┌─ TEXT SECTION

The Automotive Coalition for Traffic Safety formed a Blue Ribbon Panel (BRP) in 2007 for the development of advanced alcohol detection technology, often called "alcolocks." The panel consists of vehicle manufacturers, including Ford, alcohol detection technology suppliers, Mothers Against Drunk Driving, the Insurance Institute for Highway Safety, government representatives and other experts.

The BRP and its research is being funded jointly by NHTSA and the Alliance of Automobile Manufacturers. The purpose of the research is to "...engage major automakers in cooperative research that advances the state of alcohol detection technology...to promote the standardization of the technology, its widespread deployment, and acceptance by the general public."

Ford continued to participate in the work of the Blue Ribbon Panel through the Alliance during 2008.

New Crash-Test Dummies

Crash-test dummies are essential research tools that aid in the development of passive safety technologies, and Ford Motor Company continues to develop, often in partnership with other parties, more advanced test dummies.

└─

== TASKS TO COMPLETE ==
[a] Translate this sentence from the safety research text into Spanish: "Ford continued to participate in the work of the Blue Ribbon Panel through the Alliance during 2008."
[b] According to the safety research text, who funds the Blue Ribbon Panel and its research?
[c] Carry on the safety research text from its last sentence.

┌─ PROVIDED MATERIAL

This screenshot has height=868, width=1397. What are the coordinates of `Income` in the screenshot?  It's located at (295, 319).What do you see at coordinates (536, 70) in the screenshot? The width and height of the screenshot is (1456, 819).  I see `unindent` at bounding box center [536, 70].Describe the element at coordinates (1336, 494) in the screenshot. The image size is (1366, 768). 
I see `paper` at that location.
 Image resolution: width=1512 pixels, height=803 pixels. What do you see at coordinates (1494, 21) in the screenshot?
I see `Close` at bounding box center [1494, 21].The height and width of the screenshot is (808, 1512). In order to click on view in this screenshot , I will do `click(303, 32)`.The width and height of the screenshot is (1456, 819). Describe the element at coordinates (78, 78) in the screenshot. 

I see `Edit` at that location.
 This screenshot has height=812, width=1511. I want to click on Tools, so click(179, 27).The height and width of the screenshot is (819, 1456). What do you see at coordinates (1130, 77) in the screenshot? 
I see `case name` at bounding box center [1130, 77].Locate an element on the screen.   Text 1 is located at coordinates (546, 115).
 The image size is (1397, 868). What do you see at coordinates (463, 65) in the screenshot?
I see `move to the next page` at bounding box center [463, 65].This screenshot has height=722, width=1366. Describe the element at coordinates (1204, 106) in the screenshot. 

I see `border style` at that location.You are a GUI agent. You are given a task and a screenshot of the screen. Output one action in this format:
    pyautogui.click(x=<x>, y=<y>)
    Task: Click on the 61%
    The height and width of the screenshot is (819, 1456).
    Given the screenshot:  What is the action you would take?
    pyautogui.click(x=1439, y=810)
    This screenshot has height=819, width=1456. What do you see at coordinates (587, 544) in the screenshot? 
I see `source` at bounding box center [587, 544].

└─

== RESPONSES BY TASK ==
[a] Ford siguió participando en el trabajo del Blue Ribbon Panel a través de la Alianza durante 2008.

[b] NHTSA and the Alliance of Automobile Manufacturers fund it jointly.

[c]
From 2005 through 2008, Ford partnered with the Children's Hospital of Philadelphia (CHOP), the University of Virginia, Virginia Tech and the Takata Corporation in a multi-year project to develop a new abdominal insert and sensor for a crash-test dummy representing a six-year-old child. CHOP studies have shown that, in vehicle crashes, significant abdominal injury in four- to eight-year-old children is second in frequency of occurrence only to head and facial injuries. Abdominal injuries often occur when children too young (i.e., the four- to eight-year-old range) utilize adult restraint systems without a booster seat. The abdominal insert and sensor will allow restraint engineers industry-wide to test the potential for abdominal injuries in children and ultimately improve the development of in-vehicle restraint systems for young children. In February 2008, the Society of Automotive Engineers established a task force to perform "round robin" testing of the new dummy component, and the group held its first meeting in June. More than 20 organizations from around the globe have signed up to participate. Tests will be performed by dummy manufacturers, other OEMs and NHTSA's Vehicle Research and Test Center.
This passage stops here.